= Teks Bacaan =
Jika kita runut berdasarkan aspek historisnya, Bahasa Indonesia (BI) telah mengalami proses yang panjang. Bukan hanya situasi heroik dan ”berdarah-darah” yang menyertai perjuangan para pendiri negara dalam menggapai identitas dan jatidiri keindonesiaan, melainkan juga karena dalam perkembangannya kemudian, BI telah mengalami proses adaptasi dan dinamika sosiokultural yang luar biasa, baik dalam persentuhannya dengan nilai-nilai kearifan lokal maupun nilai-nilai global di tengah kancah percaturan bahasa-bahasa di dunia.
Kesadaran historis ini menjadi penting dan relevan untuk dikemukakan agar kita tidak mudah terjebak dalam buaian globalisasi yang bisa meruntuhkan semangat dan gairah untuk mencintai bahasa negeri sendiri di tengah ancaman derasnya arus budaya asing yang gencar ”menggoyang” sendi-sendi kehidupan bangsa.
Fenomena budaya yang ”mengerdilkan” dan mengebiri BI pun kini ditengarai sudah mulai bermunculan. Banyak orang yang mulai dihinggapi sikap rendah diri secara berlebihan terhadap BI sehingga merasa lebih modern, terhormat, dan terpelajar apabila dalam peristiwa tutur sehari-hari, baik dalam ragam lisan maupun tulisan, menggunakan setumpuk istilah asing, meskipun sudah ada padanannya dalam BI. Gejala tutur Indon-english –untuk menyebut tuturan yang mencampuradukkan antara bahasa Indonesia dan bahasa Inggris—begitu marak di ruang-ruang publik.
Yang lebih memprihatinkan, berbagai jenis ”pelanggaran”, mulai dari yang menyangkut aspek fonologi, morfologi, sintaksis, hingga wacana, masih sering terjadi. Tidak saja di kalangan masyarakat biasa, tetapi juga mereka yang seharusnya secara sosial menjadi anutan dan secara psikologis tidak perlu melanggarnya. Bahkan, sejak reformasi bergulir sekitar satu dasawarsa yang silam, pelanggaran bahasa kian marak terjadi. Para pejabat maupun kaum intelektual makin nihil kepeduliannya terhadap penggunaan BI secara baik dan benar.
Tidak jarang kita mendengar bahasa para pejabat yang rancu dan payah kosakatanya, sehingga menimbulkan kesalahpahaman dalam penafsiran. Tidak sedikit pula kita mendengar tokoh-tokoh publik yang begitu mudah melakukan manipulasi bahasa sesuai dengan selera mereka sendiri, tanpa memperhatikan kaidah-kaidah bahasa, baik dari aspek struktur maupun semantiknya.

= Soal Latihan =
A - Sebutkan semua aspek yang disebut dalam teks tentang Bahasa Indonesia sebagai cakupan berbagai jenis "pelanggaran" pada paragraf yang diawali kata "Yang lebih memprihatinkan".
B - Salin ulang bagian teks tentang Bahasa Indonesia mulai dari "Yang lebih memprihatinkan, berbagai" sampai "struktur maupun semantiknya.", dan ganti kata "pejabat" dengan "politisi".
C - Menurut teks tentang Bahasa Indonesia, sejak kapan pelanggaran bahasa kian marak terjadi?
Materi yang disertakan tidak berhubungan dengan teks tentang Bahasa Indonesia.

= Kutipan Materi =
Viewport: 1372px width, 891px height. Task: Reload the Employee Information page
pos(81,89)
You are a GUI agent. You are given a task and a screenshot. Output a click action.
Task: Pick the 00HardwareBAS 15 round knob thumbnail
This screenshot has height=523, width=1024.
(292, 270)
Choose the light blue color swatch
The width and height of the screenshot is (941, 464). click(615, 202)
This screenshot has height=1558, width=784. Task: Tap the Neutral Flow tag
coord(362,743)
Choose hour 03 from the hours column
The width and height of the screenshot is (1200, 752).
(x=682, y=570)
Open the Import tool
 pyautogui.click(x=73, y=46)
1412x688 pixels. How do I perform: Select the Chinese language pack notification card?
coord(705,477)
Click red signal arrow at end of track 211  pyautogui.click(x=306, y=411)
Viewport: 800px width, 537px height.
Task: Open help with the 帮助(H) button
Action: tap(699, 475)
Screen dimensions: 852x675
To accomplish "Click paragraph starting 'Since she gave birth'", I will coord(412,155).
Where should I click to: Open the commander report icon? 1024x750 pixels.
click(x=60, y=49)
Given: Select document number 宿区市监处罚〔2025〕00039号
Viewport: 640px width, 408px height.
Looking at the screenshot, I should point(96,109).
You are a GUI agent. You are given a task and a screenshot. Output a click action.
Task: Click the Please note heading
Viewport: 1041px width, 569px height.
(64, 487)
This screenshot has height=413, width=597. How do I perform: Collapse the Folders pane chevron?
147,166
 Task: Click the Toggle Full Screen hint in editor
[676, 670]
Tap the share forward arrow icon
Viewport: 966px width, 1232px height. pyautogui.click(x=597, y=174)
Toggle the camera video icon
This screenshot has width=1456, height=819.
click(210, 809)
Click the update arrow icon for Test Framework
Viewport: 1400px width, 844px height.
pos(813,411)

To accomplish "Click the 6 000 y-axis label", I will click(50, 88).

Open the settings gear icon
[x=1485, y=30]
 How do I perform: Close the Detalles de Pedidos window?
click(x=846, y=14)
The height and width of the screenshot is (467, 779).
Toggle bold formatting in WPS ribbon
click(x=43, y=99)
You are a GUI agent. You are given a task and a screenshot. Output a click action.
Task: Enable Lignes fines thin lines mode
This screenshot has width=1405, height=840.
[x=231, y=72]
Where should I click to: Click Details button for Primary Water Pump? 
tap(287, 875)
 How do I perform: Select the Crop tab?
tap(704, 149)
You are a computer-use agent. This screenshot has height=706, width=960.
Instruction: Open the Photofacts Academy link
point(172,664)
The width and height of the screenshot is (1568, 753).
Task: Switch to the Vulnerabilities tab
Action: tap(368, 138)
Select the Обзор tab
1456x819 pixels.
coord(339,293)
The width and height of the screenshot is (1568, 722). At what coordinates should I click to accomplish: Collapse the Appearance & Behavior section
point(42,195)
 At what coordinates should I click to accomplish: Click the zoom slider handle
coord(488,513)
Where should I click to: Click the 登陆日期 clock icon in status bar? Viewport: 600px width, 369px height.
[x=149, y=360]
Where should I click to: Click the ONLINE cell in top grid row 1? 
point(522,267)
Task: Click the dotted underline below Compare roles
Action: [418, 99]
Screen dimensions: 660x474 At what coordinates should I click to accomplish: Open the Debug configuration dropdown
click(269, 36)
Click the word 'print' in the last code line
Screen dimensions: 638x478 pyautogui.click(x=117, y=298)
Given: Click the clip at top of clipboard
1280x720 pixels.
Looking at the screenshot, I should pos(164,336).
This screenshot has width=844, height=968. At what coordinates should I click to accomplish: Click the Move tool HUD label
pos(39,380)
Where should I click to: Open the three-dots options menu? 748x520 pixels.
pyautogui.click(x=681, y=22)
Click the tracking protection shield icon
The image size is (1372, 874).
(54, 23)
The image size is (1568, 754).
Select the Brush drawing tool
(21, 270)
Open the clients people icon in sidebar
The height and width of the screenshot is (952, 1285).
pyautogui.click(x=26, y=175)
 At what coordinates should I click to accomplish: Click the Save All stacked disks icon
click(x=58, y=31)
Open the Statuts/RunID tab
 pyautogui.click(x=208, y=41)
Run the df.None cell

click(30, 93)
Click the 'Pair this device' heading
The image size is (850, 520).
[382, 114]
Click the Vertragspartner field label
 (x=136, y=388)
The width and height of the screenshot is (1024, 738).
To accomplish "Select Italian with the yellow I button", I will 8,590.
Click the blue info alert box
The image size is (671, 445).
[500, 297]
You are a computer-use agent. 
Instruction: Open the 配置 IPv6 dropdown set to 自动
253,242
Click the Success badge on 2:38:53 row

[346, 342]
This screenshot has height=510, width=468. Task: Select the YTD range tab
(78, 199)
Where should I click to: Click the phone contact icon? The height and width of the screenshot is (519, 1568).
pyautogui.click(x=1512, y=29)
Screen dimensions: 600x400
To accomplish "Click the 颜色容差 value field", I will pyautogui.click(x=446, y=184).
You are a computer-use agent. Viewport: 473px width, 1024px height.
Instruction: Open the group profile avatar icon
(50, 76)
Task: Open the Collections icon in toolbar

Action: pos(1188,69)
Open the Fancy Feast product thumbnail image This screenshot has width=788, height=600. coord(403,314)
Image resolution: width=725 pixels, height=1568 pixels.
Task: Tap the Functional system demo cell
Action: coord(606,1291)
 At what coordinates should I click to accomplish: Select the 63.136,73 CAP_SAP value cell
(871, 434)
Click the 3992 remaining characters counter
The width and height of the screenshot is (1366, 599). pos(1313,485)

= Kunci Jawaban =
A - Fonologi, morfologi, sintaksis, dan wacana.

B -
Yang lebih memprihatinkan, berbagai jenis ”pelanggaran”, mulai dari yang menyangkut aspek fonologi, morfologi, sintaksis, hingga wacana, masih sering terjadi. Tidak saja di kalangan masyarakat biasa, tetapi juga mereka yang seharusnya secara sosial menjadi anutan dan secara psikologis tidak perlu melanggarnya. Bahkan, sejak reformasi bergulir sekitar satu dasawarsa yang silam, pelanggaran bahasa kian marak terjadi. Para politisi maupun kaum intelektual makin nihil kepeduliannya terhadap penggunaan BI secara baik dan benar.
Tidak jarang kita mendengar bahasa para politisi yang rancu dan payah kosakatanya, sehingga menimbulkan kesalahpahaman dalam penafsiran. Tidak sedikit pula kita mendengar tokoh-tokoh publik yang begitu mudah melakukan manipulasi bahasa sesuai dengan selera mereka sendiri, tanpa memperhatikan kaidah-kaidah bahasa, baik dari aspek struktur maupun semantiknya.

C - Sejak reformasi bergulir sekitar satu dasawarsa yang silam.